Smells Like Team Spirit

A little group effort goes a long way.


It takes a while getting used to working in teams again. Especially where creative work is concerned. I'm relearning that it takes a lot of confidence to defend your artistic vision, but that should not come at the expense of oversight. At the end of the day everyone is working towards a common goal and that should be all that matters. All the minute matters pale in comparison to the big picture. Step back a little and it all makes sense.

September 29, 2014

Monkey Business In The Cinema Is No Joke

Turn down for what.

I've had a number of occasions where people commit big no-nos in the cinema while I'm watching a movie. Bringing a baby into an R-rated film, talking loudly on the phone, kicking the chair of the person in front of you. You name it I've experienced it.

In most screenings I've been to only one or two such offences would come to light. I never expected my viewing of The Equalizer to have every known possible offence be committed.

It was a nightmare.

The guy to the right at the end of my row picked up a phone call in the middle of a scene and only hung up after I shushed him twice. I was infuriated and frustrated that I lost track of Denzel's incredible action sequence.

Then the guy behind with restless foot syndrome repeatedly pushed my seat at regular intervals.

At one point someone from behind spoke aloud that "This guy is going to die next". The ones who give live commentary have a special place reserved for them in cinema hell.

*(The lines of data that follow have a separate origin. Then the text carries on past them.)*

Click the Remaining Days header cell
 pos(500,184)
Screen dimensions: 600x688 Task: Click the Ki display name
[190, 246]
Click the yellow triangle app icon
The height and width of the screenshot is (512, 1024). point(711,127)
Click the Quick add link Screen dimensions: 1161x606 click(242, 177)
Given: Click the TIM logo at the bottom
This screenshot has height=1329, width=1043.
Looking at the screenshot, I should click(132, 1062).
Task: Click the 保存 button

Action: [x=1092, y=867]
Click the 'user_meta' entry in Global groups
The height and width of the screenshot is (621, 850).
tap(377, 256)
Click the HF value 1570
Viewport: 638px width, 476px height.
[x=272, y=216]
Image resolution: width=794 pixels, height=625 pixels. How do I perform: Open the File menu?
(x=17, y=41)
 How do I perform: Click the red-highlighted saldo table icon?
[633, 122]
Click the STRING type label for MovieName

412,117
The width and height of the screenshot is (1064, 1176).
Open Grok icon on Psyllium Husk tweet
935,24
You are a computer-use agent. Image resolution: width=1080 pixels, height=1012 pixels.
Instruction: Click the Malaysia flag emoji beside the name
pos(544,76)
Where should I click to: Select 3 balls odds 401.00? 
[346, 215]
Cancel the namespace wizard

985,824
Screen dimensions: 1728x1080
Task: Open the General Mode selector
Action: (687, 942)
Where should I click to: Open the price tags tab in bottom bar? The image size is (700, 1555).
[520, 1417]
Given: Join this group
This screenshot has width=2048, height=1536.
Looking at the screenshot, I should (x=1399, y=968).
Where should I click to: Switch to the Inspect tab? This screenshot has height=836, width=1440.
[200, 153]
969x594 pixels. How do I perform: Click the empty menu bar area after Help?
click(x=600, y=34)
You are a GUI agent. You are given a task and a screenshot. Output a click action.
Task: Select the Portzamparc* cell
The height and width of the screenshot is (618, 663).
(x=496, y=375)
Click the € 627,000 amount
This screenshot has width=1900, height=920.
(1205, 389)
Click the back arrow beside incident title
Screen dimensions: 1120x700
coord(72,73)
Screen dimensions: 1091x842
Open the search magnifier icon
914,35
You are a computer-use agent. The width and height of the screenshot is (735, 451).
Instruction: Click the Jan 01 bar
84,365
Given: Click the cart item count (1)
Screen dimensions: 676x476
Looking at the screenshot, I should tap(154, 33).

Then another person behind sucked on his squeeze bottle producing the most grating noise known to man.

And the man right next to me on my left jabbed me with his elbows as he tried to take out his phone to check his notifications with his lit screen exploding against his face.

It was a terrifying experience.

And this begs the question the type of cinema goer that patrons the theatre on a Monday afternoon. I'll probably never know.


September 27, 2014

Flashback To September

This month could not have gone by any faster.










When Life Breaks Your Slippers, Go Barefoot

The sad part was that I already knew what was to come next.

My pair of Havaianas failed me on Thursday after class. In my absentmindedness, I had left my bottle behind and went back to get it. Reunited with my bottle, I made my way back when I stumbled on my right foot as something snapped.

The strap on my left slipper had broken.

I sat at a nearby bench to take it all in. The incredible, unfortunate situation of it all. I already knew that going barefoot was about the most logical next step though I went ahead contemplating hobbling back with broken slipper on.

So began the long journey past curious onlookers as I brisk-walked barefoot like a lost soul left behind from last year's Go Barefoot Day. Funny thing was it all passed by quickly and reminded me how people don't really care about what you do - let alone walking around barefoot like a mildly crazed freshman - and most of the time you just need to do your own thing.

September 07, 2014

Never Underestimate The Multiplier Effect

Two years on and it still remains the most powerful tool.

I would never have considered myself to be a teacher so what a surprise it was to me when someone thanked me for being one.

In many ways this was truly one of the sweetest things I ever received in return for the work I'd done.

It confirmed so many things I've learned in the process. To give without expecting anything in return. To be unabashedly honest in your dealings. To believe in the absolute best in people.

Again I'm given hints that perhaps this is a track I should seriously consider.

I hardly see the people living on my floor so I grabbed the chance to chat up with a friend I ran into one fine morning. He is a year away from becoming a full-fledged teacher and we found that we shared a common alma mater.

At the time it sounded odd when he recommended that I sign up early should I intend to pursue a similar track. Now I find that it just might be nudging me in a certain direction.

It's never wise to have all your plans in concrete. I've learned that all the right plans change.

However faint these hints might be, I'm pretty reassured that what I've done has been of great benefit to the people that were under my care. That my actions have resonated long after the time we've shared has passed means the world.

You don't know how much that message means to me.